Some of Hainan's fruits are common in the local area, but haven’t quite made it to the big time for one reason or another. These fruits, like red heart guava, sapodilla, and hardy banana seem to be niche, but they have won the hearts of many people because of their unique, wonderful flavors.

Guava Tree

Guava

Hainan’s local guava variety is relatively small in size, and the unripe fruits have a light green skin. Unripe, raw guavas taste quite sour and astringent. The fruit turns yellow and white when it is ripe, and mellows, turning tender and sweet. The red heart guava variety, with its cheerful hue, is quite popular in Hainan.

Red Heart Guava

Although guava fruit and pomegranate sound similar in Chinese, they are not botanical relatives at all. Guava (fānshíliu番石榴) is a member of the myrtle family, while pomegranate (shíliu石榴) is a member of the pomegranate family.  In Hainan, you can try ordering a special drink called salt red heart guava juice (lǎoyánhóngxīnfānshíliushuǐ老盐红心番石榴水). This icy, refreshing drink is a great way to relax and enjoy the flavor of red heart guava without worrying about the seeds!

Sapodilla

 Sapodilla

Sapodilla is called the Heart Fruit (rénxīnguǒ人心果) in Chinese, perhaps because when sliced in half, this sweet tropical fruit has a bit of a heart shape!
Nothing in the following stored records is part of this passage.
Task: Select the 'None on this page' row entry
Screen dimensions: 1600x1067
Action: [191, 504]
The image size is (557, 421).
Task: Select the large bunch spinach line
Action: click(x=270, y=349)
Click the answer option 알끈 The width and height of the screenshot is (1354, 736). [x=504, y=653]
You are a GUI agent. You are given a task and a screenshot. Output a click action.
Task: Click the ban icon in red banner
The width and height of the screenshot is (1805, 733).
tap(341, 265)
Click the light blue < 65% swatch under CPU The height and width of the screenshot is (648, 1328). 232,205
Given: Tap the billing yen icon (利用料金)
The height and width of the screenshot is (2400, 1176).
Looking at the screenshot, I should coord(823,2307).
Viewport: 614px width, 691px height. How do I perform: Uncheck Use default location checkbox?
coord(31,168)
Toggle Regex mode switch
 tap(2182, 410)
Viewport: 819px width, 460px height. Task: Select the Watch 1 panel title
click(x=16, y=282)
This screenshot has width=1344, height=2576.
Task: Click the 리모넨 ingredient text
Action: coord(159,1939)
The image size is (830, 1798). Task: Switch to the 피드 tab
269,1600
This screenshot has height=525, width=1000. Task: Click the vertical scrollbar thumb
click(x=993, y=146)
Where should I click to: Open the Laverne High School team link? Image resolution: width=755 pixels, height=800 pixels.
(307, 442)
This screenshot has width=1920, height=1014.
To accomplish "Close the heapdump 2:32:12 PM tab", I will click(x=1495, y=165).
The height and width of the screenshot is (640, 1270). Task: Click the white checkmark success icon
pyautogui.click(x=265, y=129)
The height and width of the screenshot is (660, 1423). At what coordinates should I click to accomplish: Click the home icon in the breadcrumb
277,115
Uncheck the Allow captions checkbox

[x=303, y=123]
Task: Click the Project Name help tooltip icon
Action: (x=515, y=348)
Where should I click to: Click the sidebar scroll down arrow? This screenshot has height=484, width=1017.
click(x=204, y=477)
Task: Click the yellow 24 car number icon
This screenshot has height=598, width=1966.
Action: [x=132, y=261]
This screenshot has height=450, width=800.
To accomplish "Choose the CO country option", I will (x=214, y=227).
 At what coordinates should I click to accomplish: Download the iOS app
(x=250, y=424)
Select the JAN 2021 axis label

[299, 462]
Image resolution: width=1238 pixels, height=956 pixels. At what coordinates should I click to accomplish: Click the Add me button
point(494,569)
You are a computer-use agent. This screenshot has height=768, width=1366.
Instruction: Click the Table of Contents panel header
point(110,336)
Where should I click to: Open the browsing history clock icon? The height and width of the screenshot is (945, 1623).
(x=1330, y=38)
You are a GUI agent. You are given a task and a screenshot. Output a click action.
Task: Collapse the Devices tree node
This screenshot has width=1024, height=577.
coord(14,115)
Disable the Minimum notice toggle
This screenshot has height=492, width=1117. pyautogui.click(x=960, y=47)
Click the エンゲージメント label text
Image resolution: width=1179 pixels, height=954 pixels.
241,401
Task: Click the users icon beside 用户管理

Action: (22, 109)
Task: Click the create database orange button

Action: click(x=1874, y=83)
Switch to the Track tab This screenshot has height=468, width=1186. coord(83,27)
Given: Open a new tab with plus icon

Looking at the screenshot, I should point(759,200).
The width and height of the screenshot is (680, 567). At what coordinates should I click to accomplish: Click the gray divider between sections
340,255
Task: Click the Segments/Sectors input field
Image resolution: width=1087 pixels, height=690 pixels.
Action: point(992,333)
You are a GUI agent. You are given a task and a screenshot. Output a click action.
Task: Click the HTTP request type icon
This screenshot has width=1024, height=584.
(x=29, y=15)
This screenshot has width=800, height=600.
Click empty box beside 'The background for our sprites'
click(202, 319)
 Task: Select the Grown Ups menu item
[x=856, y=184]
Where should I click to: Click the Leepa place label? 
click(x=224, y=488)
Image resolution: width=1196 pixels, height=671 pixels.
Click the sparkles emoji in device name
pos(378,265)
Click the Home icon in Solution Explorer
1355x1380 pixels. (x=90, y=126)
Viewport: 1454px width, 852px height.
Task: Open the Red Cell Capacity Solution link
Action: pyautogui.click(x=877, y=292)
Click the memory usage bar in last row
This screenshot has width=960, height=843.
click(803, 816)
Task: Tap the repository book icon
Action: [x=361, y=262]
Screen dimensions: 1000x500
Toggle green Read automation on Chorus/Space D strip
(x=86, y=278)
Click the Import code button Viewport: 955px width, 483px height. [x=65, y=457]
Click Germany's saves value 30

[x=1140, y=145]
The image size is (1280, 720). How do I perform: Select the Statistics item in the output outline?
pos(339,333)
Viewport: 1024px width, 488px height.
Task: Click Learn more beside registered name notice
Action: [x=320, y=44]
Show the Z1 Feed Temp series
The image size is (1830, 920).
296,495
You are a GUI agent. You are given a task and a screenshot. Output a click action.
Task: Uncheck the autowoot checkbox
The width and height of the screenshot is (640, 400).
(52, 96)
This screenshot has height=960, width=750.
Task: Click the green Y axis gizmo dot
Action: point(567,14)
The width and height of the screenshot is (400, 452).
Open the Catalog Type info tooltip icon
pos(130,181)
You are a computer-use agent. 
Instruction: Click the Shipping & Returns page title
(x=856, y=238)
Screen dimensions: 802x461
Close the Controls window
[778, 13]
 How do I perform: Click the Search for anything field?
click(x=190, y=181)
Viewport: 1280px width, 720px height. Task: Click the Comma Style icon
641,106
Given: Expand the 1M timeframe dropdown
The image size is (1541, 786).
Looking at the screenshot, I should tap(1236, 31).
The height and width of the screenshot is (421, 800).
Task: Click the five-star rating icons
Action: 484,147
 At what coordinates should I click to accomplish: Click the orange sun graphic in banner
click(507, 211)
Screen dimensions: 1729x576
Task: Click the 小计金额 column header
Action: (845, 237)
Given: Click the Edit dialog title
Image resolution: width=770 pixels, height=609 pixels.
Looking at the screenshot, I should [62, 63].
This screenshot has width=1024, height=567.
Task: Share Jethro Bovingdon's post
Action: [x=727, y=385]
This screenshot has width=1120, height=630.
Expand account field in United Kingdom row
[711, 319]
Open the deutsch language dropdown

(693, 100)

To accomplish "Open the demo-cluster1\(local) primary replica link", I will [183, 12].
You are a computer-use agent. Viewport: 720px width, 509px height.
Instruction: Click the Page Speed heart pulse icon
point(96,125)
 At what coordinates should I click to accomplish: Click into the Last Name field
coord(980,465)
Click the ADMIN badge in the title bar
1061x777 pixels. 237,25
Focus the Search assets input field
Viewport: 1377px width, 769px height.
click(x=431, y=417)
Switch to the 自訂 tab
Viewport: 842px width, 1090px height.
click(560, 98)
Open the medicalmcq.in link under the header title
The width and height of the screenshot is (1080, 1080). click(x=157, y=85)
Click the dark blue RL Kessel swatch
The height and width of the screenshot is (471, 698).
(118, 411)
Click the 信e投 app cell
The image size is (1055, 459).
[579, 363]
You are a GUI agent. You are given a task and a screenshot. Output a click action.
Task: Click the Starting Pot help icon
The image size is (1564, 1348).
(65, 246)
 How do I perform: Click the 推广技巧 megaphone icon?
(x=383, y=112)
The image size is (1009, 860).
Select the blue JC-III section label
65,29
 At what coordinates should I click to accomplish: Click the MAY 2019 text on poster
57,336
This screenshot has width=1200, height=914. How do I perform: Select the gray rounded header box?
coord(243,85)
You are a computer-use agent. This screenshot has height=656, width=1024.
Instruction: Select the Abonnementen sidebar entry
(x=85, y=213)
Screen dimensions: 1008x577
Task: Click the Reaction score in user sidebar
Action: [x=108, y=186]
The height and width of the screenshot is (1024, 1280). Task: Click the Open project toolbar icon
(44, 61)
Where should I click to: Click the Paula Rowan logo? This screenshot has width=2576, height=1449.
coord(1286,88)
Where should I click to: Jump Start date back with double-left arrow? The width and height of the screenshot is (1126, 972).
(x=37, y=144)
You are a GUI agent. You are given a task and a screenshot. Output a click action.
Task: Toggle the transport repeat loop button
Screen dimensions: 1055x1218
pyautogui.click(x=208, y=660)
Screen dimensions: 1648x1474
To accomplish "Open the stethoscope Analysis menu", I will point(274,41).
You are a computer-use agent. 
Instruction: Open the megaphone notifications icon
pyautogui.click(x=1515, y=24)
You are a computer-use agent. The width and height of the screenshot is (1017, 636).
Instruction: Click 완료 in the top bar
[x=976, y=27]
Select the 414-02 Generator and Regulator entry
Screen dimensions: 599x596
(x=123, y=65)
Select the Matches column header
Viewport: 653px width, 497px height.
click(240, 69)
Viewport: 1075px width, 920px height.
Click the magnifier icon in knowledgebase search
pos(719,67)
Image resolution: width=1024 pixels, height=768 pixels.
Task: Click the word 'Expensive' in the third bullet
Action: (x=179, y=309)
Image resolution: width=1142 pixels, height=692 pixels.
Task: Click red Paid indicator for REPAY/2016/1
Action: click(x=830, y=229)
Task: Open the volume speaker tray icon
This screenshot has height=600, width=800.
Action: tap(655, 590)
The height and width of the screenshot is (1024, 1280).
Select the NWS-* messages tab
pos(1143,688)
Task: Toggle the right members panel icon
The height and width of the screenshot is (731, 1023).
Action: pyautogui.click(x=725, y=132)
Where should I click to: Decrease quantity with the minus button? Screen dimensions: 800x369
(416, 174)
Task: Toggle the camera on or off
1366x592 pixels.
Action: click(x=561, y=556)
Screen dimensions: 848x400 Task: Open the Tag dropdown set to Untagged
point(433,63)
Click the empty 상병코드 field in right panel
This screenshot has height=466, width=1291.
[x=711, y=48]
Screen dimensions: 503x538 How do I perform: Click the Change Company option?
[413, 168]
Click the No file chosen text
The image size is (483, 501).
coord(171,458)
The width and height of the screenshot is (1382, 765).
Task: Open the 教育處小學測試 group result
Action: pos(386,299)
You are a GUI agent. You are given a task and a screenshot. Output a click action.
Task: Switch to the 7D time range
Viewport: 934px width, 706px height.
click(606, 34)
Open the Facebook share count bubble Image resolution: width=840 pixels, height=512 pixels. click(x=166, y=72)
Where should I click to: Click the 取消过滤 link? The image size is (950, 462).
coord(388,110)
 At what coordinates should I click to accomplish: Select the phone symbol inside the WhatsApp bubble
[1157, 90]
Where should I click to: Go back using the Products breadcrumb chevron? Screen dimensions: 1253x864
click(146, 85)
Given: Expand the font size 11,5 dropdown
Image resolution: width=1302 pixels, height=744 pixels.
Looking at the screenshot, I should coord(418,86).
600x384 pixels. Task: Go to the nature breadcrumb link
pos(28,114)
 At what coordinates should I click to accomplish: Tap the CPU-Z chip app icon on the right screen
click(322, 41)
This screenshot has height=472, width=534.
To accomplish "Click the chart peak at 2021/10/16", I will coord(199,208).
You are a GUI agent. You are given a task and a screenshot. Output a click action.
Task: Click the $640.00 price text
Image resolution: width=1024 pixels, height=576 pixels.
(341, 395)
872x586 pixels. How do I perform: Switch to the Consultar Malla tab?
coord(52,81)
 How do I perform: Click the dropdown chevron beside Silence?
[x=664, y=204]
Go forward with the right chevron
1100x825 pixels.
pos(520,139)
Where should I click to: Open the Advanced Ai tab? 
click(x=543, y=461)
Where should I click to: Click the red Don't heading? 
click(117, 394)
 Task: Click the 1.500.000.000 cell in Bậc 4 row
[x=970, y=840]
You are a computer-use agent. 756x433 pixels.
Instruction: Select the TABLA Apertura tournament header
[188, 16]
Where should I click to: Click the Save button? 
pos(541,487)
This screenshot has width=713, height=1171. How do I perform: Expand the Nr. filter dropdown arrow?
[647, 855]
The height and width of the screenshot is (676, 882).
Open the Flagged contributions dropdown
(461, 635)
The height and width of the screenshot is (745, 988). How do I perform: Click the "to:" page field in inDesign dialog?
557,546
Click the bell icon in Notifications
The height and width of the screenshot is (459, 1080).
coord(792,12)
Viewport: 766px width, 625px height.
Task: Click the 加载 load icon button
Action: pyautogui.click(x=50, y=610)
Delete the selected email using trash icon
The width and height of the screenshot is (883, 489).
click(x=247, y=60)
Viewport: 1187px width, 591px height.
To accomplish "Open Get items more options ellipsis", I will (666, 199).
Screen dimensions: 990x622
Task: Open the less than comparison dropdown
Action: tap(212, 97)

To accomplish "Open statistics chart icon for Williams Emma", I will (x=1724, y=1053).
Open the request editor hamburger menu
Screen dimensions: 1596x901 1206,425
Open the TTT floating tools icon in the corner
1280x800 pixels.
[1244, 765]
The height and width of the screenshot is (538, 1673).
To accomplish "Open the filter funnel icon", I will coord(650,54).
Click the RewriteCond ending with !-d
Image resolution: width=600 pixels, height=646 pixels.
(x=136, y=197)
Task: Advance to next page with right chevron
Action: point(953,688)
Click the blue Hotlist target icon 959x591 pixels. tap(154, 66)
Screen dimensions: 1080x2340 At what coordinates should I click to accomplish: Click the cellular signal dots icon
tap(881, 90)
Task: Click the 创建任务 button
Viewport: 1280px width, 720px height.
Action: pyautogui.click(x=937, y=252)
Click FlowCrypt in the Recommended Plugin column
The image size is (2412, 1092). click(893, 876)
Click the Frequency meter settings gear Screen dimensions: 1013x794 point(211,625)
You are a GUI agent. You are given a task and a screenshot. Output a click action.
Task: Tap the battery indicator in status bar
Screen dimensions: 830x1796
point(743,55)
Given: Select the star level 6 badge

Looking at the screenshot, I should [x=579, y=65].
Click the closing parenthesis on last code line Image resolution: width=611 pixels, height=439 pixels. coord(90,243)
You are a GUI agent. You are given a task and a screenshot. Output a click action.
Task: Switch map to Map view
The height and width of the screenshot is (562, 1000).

The uncut fruit is oval and has brownish skin, which makes it look more similar to an egg or a faded kiwi.

This plant originated in southern Mexico to Central America and the West Indies, and was introduced to China at the beginning of the 20th century. The sapodilla is mostly cultivated in southern China these days.

In Hainan, some streets are lined with sapodilla trees, whose tall, leafy branches provide excellent shade. In the summer, tawny sapodilla fruit begin to peep out amongst the green leaves. Locals enjoy knocking a few down with a stick, and then burying the fruit in a rice bowl until they are perfectly soft and ripe.

Hardy Banana

Hardy banana

Musa basjoo, known as Hardy Banana, or bājiāo芭蕉  in Chinese, is often found growing in small, scattered groves in parks, fields, or in the wild. Their large, bright green leaves can be used in a pinch as a makeshift umbrella! From a distance, the aubergine-colored buds of this banana species look like upside-down lotus flowers hanging on the tree. The bananas are much smaller than their commercial cousins, and resemble thick, stubby fingers curled up into the shape of a Chinese lantern.